Iowa State center Audi Crooks, guard Arianna Jackson, and forward Alisa Williams celebrate a 2025/26 NCAA basketball win.
Iowa State basketball star Audi Crooks is averaging a career-high 27.3 points per game in the 2025/26 NCAA season. (Nirmalendu Majumdar/Ames Tribune/USA TODAY NETWORK via Imagn Images)

Two years after her breakout NCAA tournament performance as a freshman, No. 10 Iowa State center Audi Crooks has become an unstoppable force for the Cyclones as they look to better their first-round exit from last year's postseason.

The junior is leading the nation in scoring with a career-high 27.3 points per game, all while smashing her own Iowa State single-game scoring record with a 47-point performance against Indiana on November 30th.

"These scoring records are really team records, especially for me as a post," Crooks told the Des Moines Register after the Cyclones' 106-95 win over the Hoosiers. "I don't bring the ball up. Somebody else does that and I don't pass the ball in the paint. Somebody else does that."

Crooks, who will turn 21 years old this Saturday, continued her scoring pace with a 30-point game against Northern Illinois on Sunday — registered in only 19 minutes of playing time during the 105-52 blowout win.

Her efficiency has been on full display in the young 2025/26 NCAA season, with Crooks currently sitting first in field goal percentage at 73.8% while averaging only 25.3 minutes of playing time per game.

"It's always fun to watch her cook. When you get the ball to her hands and it's going in, it's Audi-matic,"  said Iowa State guard Reagan Wilson following Sunday's victory.

How to watch Crooks and Iowa State in action this week

Crooks and the No. 10 Cyclones will take on their season's biggest test yet on Wednesday, when they'll host in-state rival No. 12 Iowa.

The two unbeaten programs will clash at 7 PM ET, airing live on ESPN.

No. 1 UConn Basketball Dominates DePaul on Sue Bird Jersey Retirement Night

The No. 10 of UConn basketball legend Sue Bird hangs in the rafters of Gampel Pavilion after a ceremony honoring the former Husky.
UConn legend Sue Bird won two NCAA titles with the Huskies. (Joe Buglewicz/Getty Images)

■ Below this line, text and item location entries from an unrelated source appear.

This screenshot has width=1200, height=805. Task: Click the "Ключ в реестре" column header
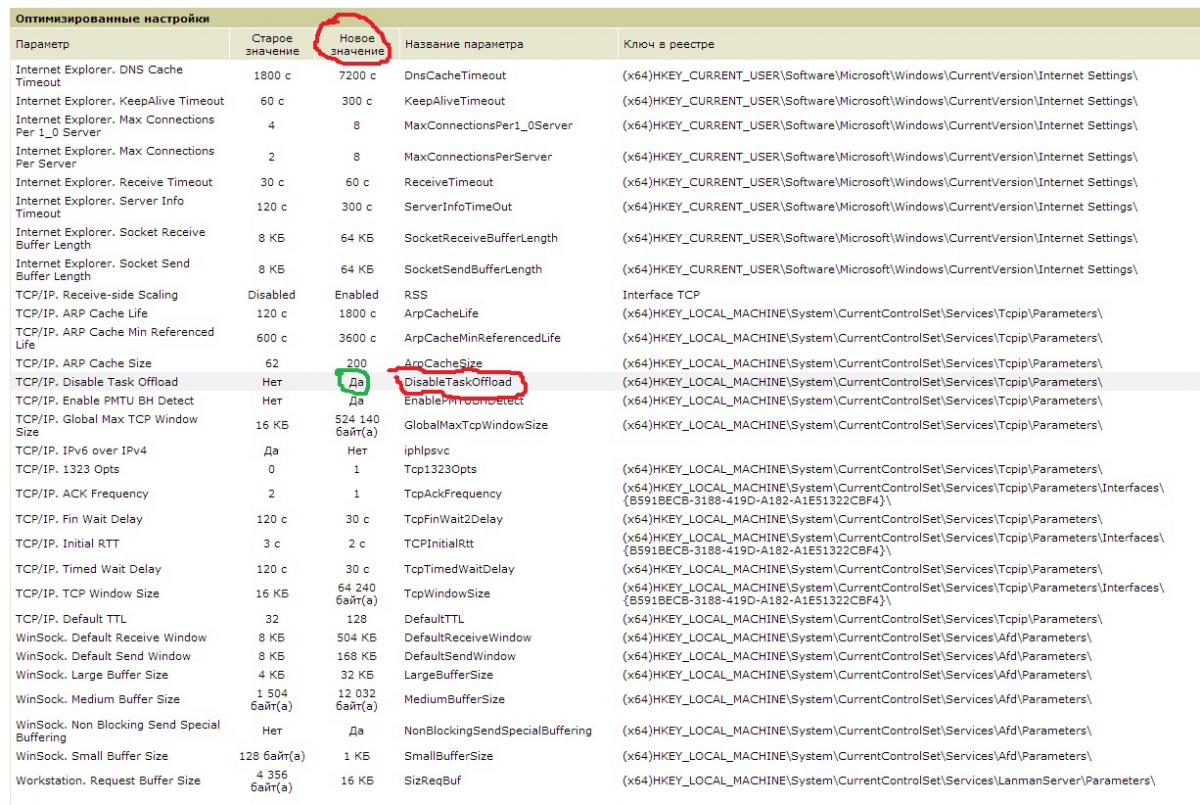click(668, 45)
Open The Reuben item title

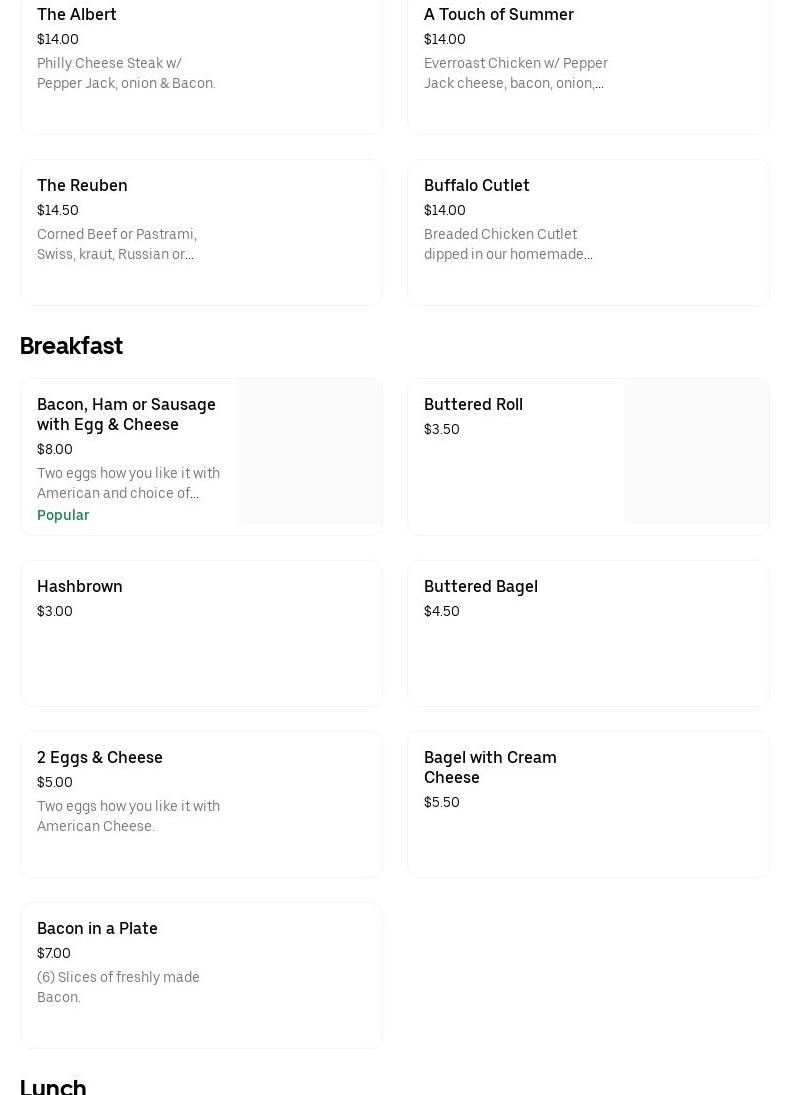(82, 185)
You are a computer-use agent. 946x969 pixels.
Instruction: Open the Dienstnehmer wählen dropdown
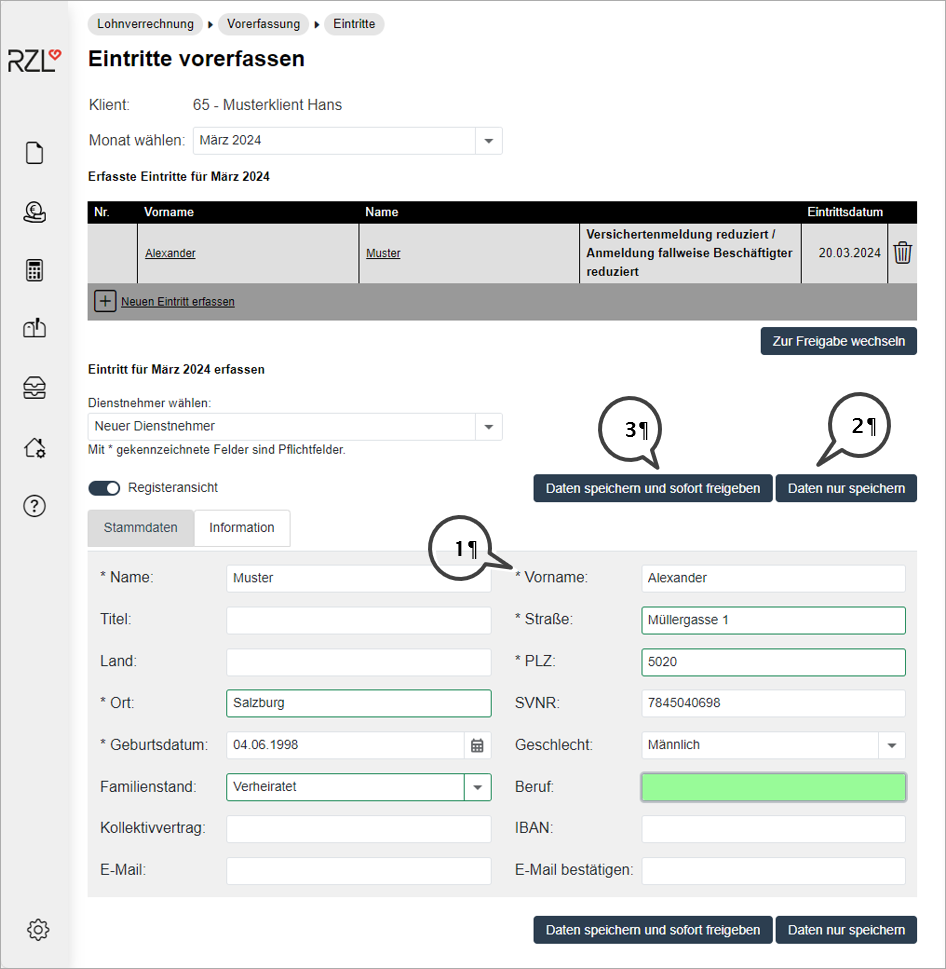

No. 1 UConn honored one of the NCAA basketball program's legends on Sunday, hanging up the No. 10 jersey of Hall of Fame guard Sue Bird in a retirement ceremony prior to the Huskies' dominant 102-35 victory over DePaul — their ninth win of the 2025/26 season.

A two-time NCAA champion, Bird is now one of only three UConn women's basketball players with a number in the rafters, joining Rebecca Lobo and Swin Cash — and soon-to-be Maya Moore.

"This is home," said Bird. "This is where it started. So to see what we are about to see, my number up in the rafters next to these other legends, it's an incredible, incredible honor. Hard to put into words."

"The amazing thing about [Cash, Lobo, Bird, and Moore] was the incredible amount of success they had after they left here," said UConn head coach Geno Auriemma during Sunday's jersey retirement ceremony. "That as great as their accomplishments were here, what they've done since they left has been nothing short of incredible."

Bird became UConn's first-ever No. 1 WNBA draft pick in 2002, with the floor general winning four titles with the Seattle Storm plus five Olympic gold medals as part of Team USA before retiring in 2022.

How to watch No. 1 UConn in action this week

After honoring their past superstar, the reigning national champions are now looking to the future, with No. 1 UConn gearing up for a ranked matchup against No. 16 USC on Saturday.

The clash between the Huskies and the Trojans will tip off at 5:30 PM ET, with live coverage airing on FOX.